Rubén Darío. Para mí era Rubén Darío, vivía en una casilla de chapas de cartón. Tenía los labios rojos como los pétalos de una rosa roja y mojada. Siempre se quedaba dormido. Se notaba que los fines de semana su mamá hervía los guardapolvos con jabón porque la tela estaba apelmazada.
Jaramillo. Era como un hombre de campo en miniatura. Tenía los cachetes cuarteados y llenos de arañitas rojas. Solía tener globos de moco en la nariz, y globos de baba en la boca, que no permitían que saliera su voz.
Alelí. Le decían Tomate. Tenía el dedo gordo deforme. Gustaba del hijo de la maestra. Para comprobar que se hacía pis una vez olí el asiento de su bici. Yo quería ser como ella, pero como no me salía, empecé a copiar la forma de dibujar de la maestra, para que el hijo gustara de mí.
Américo Ríos. Era blanco, con pecas. Como tantos otros, había perdido las paletas, pero a él se las habían hecho nuevas con metal plateado.
Dagoberto Merino. Se sentaba en otra zona del aula. Era callado pero percibía las injusticias de la maestra y se solidarizaba con los más agredidos. Era actor y me invitaba a teatro. Como había que entrar descalzos, me avisaba para que me lavara los pies antes de ir y no me diera vergüenza.
Gallardo. La dejé de ver en segundo grado pero fue mi mejor amiga y por eso yo pensaba que un día nos teníamos que agarrar de los pelos en el aula. Para que no nos faltara nada, y también, para que se hablara de nosotras como chicas que se agarran de los pelos. La maestra llamó a mi mamá y le dijo que me perdonaba porque Gallardo era una estúpida. Mi mamá se enojó con la maestra porque le hablaba de otros alumnos.
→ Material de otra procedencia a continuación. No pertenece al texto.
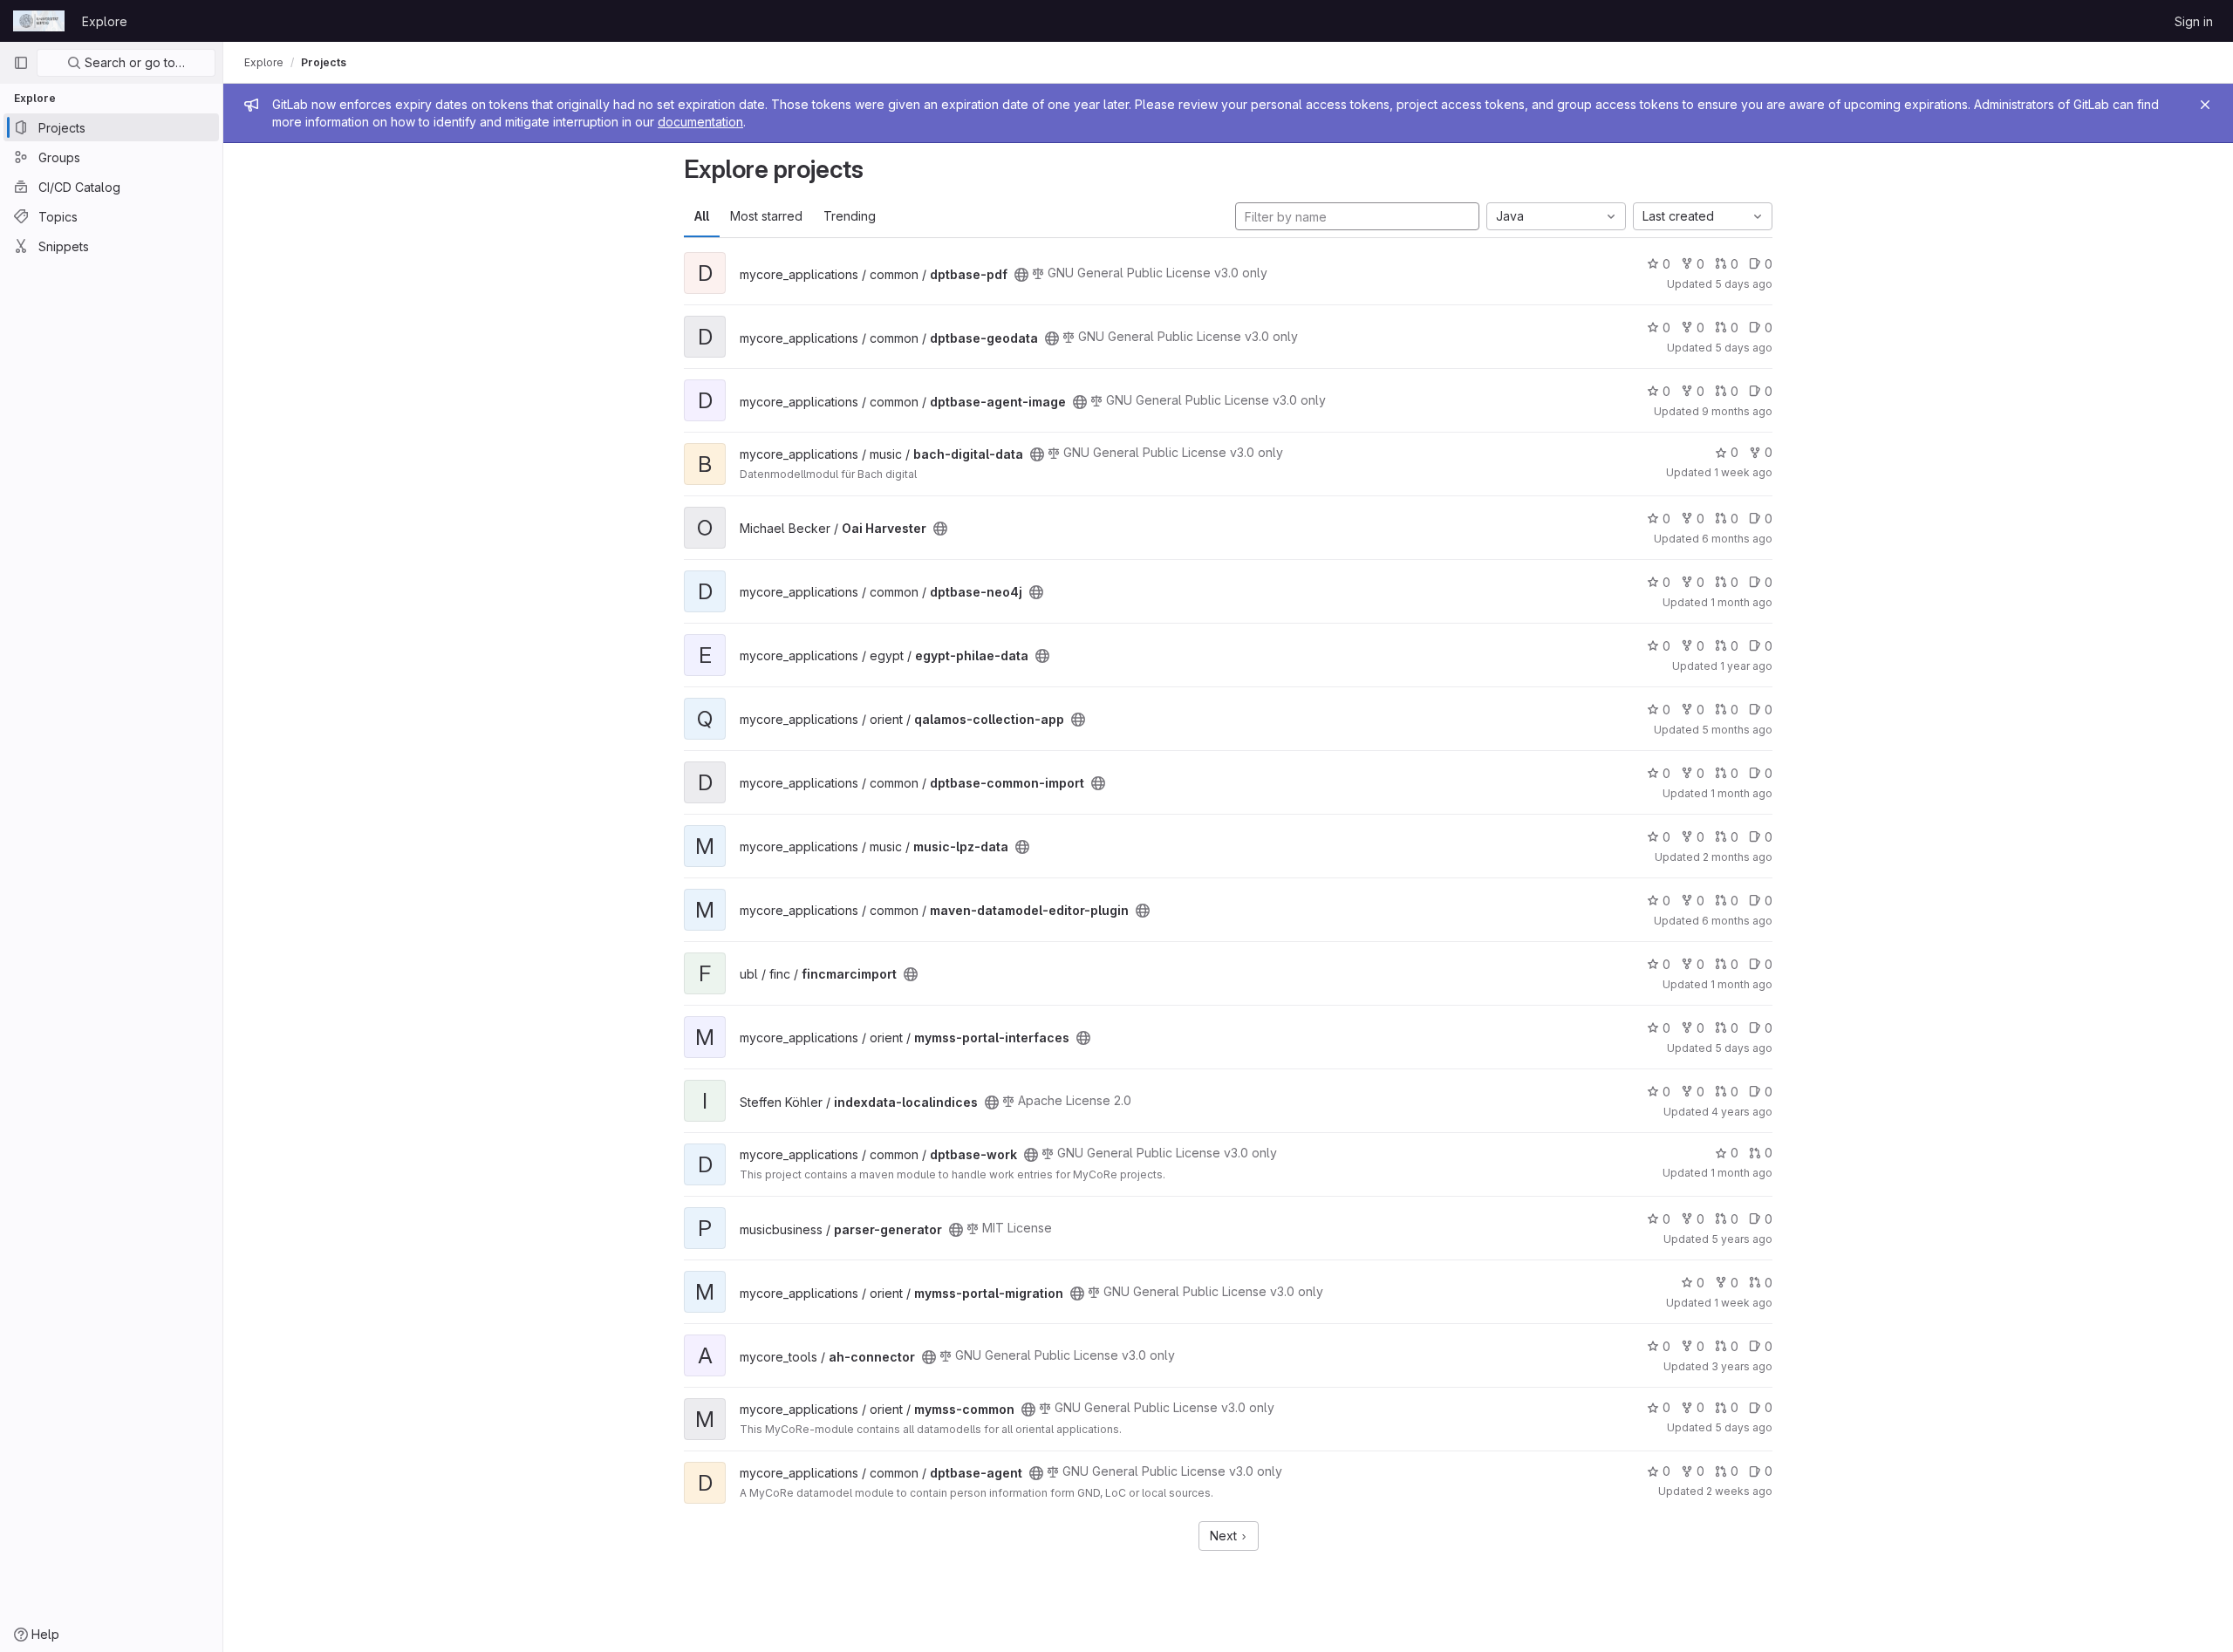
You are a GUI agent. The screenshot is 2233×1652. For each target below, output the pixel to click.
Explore (104, 21)
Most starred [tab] (766, 215)
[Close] (2205, 104)
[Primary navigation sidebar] (21, 63)
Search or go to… (133, 62)
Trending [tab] (849, 215)
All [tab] (701, 215)
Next (1225, 1535)
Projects (323, 62)
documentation (700, 121)
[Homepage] (39, 21)
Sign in (2194, 21)
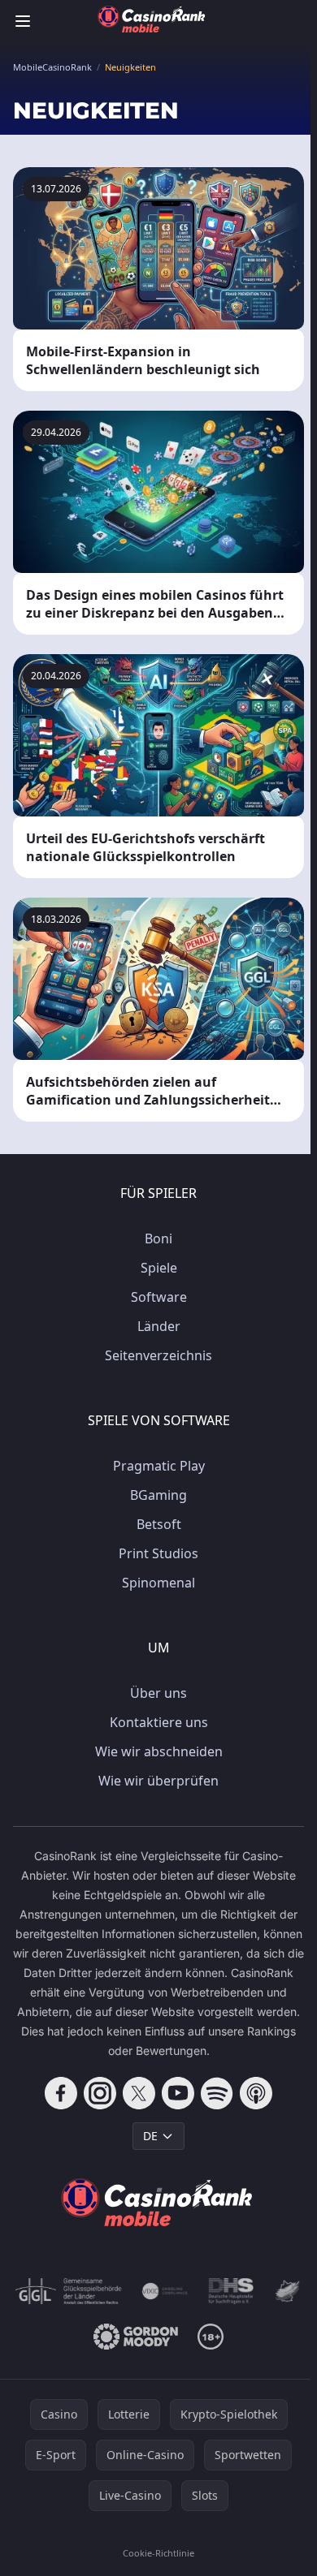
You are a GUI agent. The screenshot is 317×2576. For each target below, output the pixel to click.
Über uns (158, 1693)
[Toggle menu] (23, 21)
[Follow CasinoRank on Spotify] (217, 2093)
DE (150, 2135)
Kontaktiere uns (159, 1722)
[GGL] (68, 2291)
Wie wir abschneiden (159, 1751)
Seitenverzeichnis (158, 1355)
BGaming (158, 1495)
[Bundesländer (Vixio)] (165, 2291)
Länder (158, 1326)
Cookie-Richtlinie (158, 2553)
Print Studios (158, 1553)
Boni (158, 1238)
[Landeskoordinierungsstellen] (287, 2291)
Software (159, 1297)
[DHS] (231, 2291)
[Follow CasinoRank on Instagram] (100, 2093)
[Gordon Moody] (135, 2337)
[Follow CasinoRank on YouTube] (178, 2093)
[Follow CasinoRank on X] (139, 2093)
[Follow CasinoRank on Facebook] (61, 2093)
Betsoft (159, 1524)
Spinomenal (158, 1583)
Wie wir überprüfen (158, 1781)
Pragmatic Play (159, 1466)
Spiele (159, 1268)
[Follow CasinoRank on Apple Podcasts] (256, 2093)
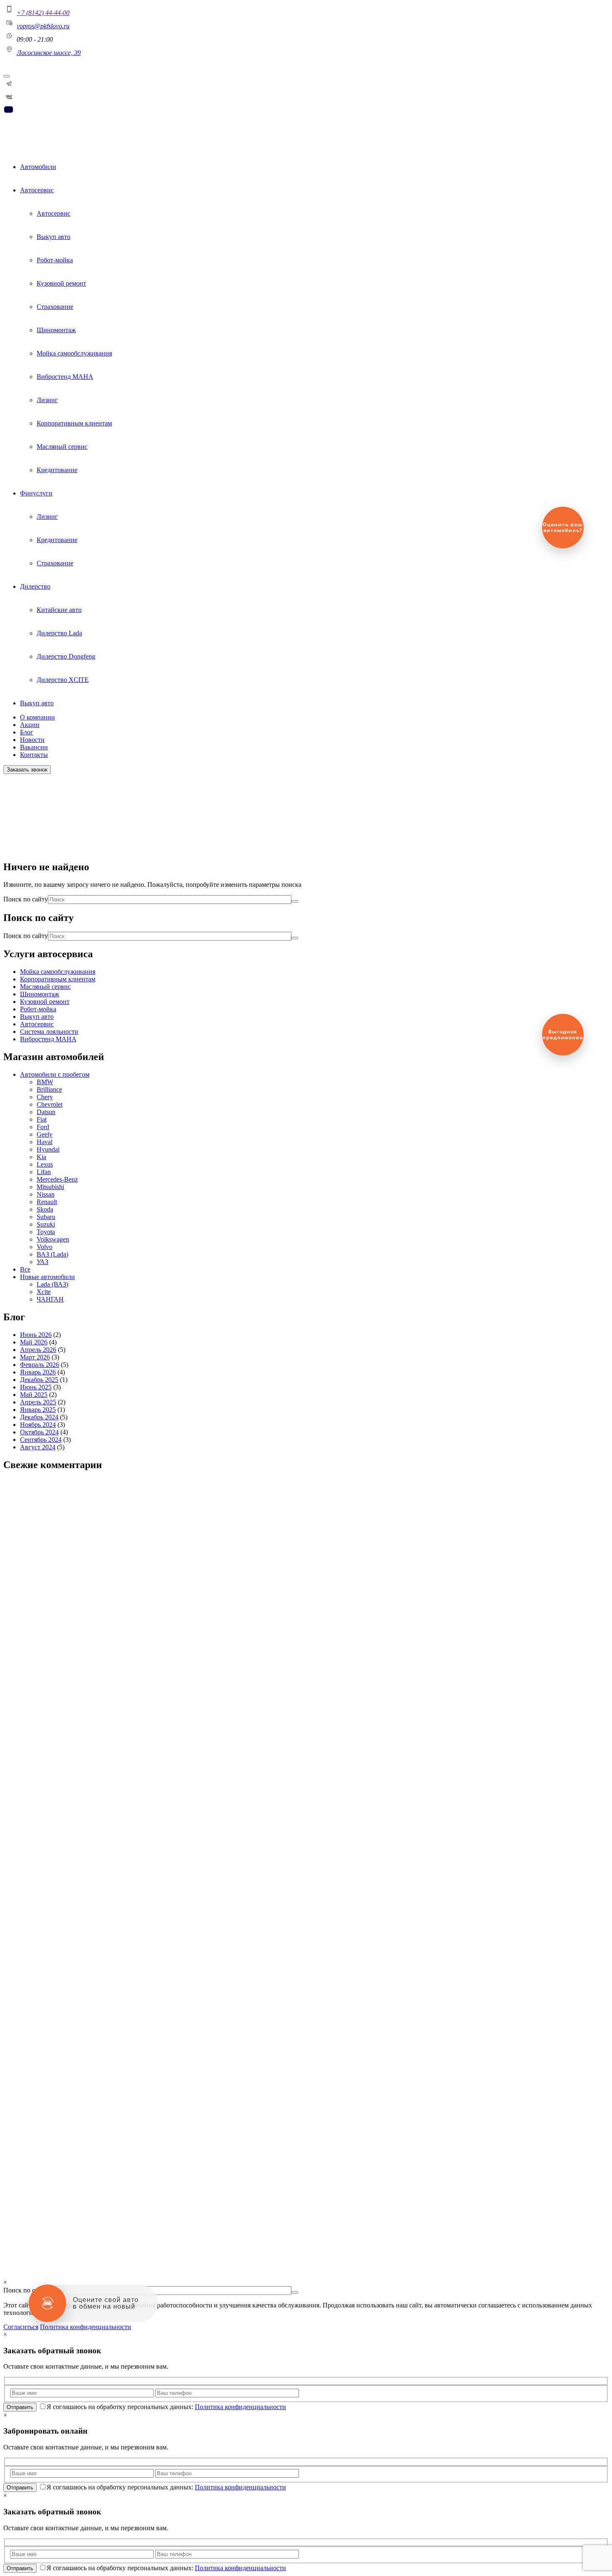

Borques. Tenía la piel seca, pelo opaco y escaso. Usaba medias tres cuarto amarillas que solían tener agujeros y por eso se escondía en los bancos del fondo y a la vez intentaba ocultar sus piernas con el portafolio. Me regalaba tarjetas hechas por ella con dibujos recortados de libros y mucha plasticola. Tenía la voz ronca, como Graciela Borges. Una vez en el patio de la escuela vimos a mi abuela, que se acercó para hablar con nosotras a través del alambre. Cuando volvimos al aula, Borques me preguntó si mi abuela era Tita Merello.
Elizabeth. Su familia eran los únicos comunistas que conocía. Tenía tres hermanas más chicas y sólo contaban con el ingreso de albañil del padre. Había pedido que en la hora de plástica la dejaran hacer cosas que se pudieran aprovechar en su casa y la maestra le enseñó a hacer pantuflas para sus hermanitas mientras nosotros construíamos objetos sin ninguna utilidad.
María Belén. Lloraba porque no sabía correr. Yo corría despacio y trataba de enviarle fuerza para que ella también pudiera.
Cuando terminamos séptimo grado planeamos un viaje de egresados a 70 kilómetros, en carpa. A los únicos que dejaban ir eran David, Rodriguez y Hugues. A mí, a último momento, tampoco me dejaron. Una semana antes de salir, ellos se encontraron un billete de 100 tirado en la puerta del banco y con eso pagaron los pasajes de colectivo.